- _SUPPLIED INFORMATION_
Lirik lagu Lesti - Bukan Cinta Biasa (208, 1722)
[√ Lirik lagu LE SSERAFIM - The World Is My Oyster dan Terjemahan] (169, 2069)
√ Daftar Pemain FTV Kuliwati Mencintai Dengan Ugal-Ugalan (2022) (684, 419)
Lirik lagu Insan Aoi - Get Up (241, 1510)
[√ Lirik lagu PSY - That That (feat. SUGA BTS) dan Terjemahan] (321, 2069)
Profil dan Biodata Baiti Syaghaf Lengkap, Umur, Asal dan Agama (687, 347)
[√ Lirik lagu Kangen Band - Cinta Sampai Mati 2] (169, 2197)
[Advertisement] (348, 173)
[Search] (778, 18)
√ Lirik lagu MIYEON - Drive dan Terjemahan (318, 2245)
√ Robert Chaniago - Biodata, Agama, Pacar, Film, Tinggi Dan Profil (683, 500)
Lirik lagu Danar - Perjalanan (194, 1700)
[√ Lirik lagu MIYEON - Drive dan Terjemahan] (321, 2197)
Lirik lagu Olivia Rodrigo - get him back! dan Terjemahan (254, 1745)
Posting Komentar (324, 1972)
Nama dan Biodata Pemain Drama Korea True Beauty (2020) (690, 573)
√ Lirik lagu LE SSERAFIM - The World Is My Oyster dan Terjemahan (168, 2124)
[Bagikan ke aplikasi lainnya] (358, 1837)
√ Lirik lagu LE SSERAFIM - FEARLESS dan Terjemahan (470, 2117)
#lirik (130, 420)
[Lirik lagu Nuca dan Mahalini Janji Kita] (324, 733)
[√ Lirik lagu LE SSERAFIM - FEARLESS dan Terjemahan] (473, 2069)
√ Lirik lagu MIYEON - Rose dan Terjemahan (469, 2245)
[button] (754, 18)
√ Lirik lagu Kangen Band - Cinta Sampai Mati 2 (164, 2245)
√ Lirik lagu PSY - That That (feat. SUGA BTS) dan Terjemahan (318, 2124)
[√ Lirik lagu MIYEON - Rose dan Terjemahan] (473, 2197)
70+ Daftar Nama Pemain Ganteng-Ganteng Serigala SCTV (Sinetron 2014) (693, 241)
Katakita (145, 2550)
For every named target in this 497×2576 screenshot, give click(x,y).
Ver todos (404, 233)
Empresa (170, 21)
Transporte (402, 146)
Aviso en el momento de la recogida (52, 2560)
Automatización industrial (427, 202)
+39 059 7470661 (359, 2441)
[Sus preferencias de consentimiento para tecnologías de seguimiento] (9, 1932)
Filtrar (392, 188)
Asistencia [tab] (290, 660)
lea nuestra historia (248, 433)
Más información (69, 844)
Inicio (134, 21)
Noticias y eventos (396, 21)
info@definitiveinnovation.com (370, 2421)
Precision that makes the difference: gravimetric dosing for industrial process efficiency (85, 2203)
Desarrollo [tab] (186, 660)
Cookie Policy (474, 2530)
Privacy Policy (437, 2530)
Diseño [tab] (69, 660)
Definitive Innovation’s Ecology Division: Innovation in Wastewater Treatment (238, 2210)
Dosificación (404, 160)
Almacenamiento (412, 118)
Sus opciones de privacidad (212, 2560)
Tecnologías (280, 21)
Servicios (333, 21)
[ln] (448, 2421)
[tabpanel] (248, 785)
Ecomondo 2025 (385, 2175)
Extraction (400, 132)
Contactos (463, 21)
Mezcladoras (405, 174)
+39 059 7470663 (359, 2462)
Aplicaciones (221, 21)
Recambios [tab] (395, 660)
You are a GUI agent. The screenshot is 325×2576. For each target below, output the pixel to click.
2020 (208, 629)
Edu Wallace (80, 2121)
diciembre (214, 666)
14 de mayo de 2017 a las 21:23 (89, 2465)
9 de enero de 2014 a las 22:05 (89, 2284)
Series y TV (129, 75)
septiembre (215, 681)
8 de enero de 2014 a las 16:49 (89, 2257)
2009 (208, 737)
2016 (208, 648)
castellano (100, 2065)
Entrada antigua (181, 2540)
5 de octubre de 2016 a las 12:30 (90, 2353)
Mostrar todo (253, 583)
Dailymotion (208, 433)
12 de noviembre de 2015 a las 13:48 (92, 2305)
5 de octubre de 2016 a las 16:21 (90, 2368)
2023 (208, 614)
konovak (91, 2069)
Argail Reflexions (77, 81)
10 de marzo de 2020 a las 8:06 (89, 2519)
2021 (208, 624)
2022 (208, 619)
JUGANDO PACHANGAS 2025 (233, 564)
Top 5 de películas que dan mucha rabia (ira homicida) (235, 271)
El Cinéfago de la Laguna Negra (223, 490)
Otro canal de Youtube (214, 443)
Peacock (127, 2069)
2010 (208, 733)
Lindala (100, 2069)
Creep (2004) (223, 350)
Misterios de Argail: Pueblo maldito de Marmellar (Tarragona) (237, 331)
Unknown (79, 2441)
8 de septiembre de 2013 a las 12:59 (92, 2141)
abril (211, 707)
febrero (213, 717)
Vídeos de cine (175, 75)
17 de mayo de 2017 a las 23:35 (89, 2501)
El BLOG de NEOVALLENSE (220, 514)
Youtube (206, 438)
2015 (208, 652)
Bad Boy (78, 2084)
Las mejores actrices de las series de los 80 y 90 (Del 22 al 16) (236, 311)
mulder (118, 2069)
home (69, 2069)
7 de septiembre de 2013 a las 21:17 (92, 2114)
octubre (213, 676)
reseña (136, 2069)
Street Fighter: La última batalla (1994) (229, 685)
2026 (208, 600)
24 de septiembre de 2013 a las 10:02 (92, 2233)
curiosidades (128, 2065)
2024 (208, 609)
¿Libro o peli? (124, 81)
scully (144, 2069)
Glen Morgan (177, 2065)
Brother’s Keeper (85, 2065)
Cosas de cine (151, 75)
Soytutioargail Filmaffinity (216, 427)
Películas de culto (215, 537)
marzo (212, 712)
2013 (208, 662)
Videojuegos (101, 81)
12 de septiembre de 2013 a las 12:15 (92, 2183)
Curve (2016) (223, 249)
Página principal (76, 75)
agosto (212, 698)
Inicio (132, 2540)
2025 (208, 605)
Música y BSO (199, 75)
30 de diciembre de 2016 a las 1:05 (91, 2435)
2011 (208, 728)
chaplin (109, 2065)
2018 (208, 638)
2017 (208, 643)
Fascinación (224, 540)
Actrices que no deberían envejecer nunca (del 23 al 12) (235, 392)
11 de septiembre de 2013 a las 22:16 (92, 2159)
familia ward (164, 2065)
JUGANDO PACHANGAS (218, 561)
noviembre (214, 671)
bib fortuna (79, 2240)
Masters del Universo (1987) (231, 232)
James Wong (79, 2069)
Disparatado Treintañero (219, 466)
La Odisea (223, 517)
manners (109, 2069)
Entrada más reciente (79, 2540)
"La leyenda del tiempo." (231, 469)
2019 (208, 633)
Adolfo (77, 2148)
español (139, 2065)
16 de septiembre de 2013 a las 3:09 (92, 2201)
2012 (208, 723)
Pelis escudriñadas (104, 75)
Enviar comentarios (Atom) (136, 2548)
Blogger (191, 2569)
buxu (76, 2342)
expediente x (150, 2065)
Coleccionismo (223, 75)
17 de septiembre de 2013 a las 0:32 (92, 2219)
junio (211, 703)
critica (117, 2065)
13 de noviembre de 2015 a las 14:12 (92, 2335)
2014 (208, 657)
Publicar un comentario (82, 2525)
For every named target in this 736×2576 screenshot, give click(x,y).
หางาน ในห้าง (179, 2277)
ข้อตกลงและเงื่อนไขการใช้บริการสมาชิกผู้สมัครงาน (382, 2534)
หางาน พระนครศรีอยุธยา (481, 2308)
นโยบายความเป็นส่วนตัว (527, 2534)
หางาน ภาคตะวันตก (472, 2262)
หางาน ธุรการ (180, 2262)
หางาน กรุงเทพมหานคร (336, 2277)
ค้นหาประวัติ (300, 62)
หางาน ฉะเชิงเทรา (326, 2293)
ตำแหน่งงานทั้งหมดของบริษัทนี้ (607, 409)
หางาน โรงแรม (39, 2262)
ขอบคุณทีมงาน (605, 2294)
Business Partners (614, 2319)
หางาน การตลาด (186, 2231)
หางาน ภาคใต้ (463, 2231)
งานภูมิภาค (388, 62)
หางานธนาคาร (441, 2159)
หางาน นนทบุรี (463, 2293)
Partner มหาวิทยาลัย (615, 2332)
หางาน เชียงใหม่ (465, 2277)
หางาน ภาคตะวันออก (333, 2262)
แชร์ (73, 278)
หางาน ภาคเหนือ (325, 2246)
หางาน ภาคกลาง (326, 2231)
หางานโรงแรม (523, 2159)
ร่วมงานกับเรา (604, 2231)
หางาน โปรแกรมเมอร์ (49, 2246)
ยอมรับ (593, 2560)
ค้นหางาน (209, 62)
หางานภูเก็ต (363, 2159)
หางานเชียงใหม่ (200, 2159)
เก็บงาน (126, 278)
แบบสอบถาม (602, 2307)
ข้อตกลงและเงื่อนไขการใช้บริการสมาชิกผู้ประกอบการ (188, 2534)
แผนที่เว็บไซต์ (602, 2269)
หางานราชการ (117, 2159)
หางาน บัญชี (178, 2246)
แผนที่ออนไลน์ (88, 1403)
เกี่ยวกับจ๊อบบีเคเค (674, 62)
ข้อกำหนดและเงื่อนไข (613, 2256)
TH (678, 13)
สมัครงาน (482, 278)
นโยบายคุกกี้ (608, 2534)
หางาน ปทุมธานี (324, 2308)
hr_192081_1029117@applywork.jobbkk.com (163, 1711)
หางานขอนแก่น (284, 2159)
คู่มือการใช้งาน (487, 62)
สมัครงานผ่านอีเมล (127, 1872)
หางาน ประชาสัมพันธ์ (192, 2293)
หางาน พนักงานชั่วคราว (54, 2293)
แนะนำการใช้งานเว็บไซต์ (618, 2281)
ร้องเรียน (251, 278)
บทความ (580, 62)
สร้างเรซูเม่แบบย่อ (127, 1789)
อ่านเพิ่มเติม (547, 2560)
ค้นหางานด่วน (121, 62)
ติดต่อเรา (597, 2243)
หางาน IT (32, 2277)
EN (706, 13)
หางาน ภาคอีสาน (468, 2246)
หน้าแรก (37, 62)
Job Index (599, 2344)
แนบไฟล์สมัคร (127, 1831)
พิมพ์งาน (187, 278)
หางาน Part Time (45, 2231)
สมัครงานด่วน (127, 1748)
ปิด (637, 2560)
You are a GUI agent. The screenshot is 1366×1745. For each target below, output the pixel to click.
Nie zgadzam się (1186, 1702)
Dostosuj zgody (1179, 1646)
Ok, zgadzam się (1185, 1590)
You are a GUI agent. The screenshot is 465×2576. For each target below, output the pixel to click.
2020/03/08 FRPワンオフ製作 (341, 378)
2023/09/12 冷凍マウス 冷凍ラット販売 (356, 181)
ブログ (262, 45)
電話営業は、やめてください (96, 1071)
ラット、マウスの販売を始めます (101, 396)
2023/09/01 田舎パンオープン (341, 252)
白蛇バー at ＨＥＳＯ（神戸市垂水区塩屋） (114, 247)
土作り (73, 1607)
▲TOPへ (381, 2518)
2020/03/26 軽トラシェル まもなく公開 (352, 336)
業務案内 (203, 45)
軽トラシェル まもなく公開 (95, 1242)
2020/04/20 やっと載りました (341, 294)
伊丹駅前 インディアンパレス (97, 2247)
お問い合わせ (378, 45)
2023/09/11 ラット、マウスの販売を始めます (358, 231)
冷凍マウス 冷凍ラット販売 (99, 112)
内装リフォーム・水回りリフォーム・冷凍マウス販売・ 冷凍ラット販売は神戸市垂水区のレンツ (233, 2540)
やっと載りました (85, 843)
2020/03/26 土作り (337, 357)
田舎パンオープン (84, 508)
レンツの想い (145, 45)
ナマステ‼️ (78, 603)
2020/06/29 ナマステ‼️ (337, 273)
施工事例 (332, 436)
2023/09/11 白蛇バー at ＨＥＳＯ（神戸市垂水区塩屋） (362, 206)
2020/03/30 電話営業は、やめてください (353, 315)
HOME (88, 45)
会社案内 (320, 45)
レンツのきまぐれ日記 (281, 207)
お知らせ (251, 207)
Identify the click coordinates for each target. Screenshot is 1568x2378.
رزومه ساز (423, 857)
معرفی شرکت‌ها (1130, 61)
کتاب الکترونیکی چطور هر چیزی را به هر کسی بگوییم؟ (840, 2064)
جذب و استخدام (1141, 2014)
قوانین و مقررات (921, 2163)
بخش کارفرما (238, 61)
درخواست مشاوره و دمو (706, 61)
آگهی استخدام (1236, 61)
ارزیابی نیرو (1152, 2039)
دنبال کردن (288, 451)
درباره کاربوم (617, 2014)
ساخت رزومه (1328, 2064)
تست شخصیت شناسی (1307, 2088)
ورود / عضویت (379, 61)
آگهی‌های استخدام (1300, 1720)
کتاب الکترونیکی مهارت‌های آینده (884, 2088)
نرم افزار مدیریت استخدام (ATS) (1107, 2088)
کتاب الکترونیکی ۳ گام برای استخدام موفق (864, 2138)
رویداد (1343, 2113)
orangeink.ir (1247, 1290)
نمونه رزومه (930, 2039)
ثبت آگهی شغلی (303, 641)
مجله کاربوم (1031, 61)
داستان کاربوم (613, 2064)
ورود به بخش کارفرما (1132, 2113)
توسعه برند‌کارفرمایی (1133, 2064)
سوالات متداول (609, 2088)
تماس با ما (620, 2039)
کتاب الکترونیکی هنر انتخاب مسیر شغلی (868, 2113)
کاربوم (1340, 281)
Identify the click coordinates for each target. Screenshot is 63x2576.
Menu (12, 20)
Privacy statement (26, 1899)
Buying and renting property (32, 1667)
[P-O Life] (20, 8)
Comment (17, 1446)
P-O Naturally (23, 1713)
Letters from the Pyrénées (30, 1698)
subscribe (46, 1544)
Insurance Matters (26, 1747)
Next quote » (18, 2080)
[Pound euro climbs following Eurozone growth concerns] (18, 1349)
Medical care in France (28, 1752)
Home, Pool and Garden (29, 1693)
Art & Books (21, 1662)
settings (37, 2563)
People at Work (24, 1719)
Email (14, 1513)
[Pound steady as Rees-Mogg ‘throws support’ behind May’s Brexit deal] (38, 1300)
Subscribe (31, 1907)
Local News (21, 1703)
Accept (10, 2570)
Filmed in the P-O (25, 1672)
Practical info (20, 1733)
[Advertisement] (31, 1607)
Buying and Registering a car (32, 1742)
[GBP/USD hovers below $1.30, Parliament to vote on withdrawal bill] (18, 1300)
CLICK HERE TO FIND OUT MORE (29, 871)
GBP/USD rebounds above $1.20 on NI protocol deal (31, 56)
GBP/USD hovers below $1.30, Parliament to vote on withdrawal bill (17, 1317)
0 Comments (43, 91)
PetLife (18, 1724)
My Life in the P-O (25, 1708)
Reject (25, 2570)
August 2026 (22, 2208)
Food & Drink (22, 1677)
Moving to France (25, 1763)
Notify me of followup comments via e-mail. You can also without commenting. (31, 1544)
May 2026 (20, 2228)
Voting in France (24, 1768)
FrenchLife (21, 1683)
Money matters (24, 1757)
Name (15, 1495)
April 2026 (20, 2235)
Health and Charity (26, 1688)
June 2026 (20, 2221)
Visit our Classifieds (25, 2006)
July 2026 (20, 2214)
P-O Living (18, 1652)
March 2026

- _WHAT YOU NEED TO DO_
Output the material above exactly, but only from the line that carries "Buying and renting property (32, 1667)" through the line that carries "Money matters (24, 1757)".

- _YOUR SOLUTION_
Buying and renting property (32, 1667)
[P-O Life] (20, 8)
Comment (17, 1446)
P-O Naturally (23, 1713)
Letters from the Pyrénées (30, 1698)
subscribe (46, 1544)
Insurance Matters (26, 1747)
Next quote » (18, 2080)
[Pound euro climbs following Eurozone growth concerns] (18, 1349)
Medical care in France (28, 1752)
Home, Pool and Garden (29, 1693)
Art & Books (21, 1662)
settings (37, 2563)
People at Work (24, 1719)
Email (14, 1513)
[Pound steady as Rees-Mogg ‘throws support’ behind May’s Brexit deal] (38, 1300)
Subscribe (31, 1907)
Local News (21, 1703)
Accept (10, 2570)
Filmed in the P-O (25, 1672)
Practical info (20, 1733)
[Advertisement] (31, 1607)
Buying and Registering a car (32, 1742)
[GBP/USD hovers below $1.30, Parliament to vote on withdrawal bill] (18, 1300)
CLICK HERE TO FIND OUT MORE (29, 871)
GBP/USD rebounds above $1.20 on NI protocol deal (31, 56)
GBP/USD hovers below $1.30, Parliament to vote on withdrawal bill (17, 1317)
0 Comments (43, 91)
PetLife (18, 1724)
My Life in the P-O (25, 1708)
Reject (25, 2570)
August 2026 (22, 2208)
Food & Drink (22, 1677)
Moving to France (25, 1763)
Notify me of followup comments via e-mail. You can also without commenting. (31, 1544)
May 2026 (20, 2228)
Voting in France (24, 1768)
FrenchLife (21, 1683)
Money matters (24, 1757)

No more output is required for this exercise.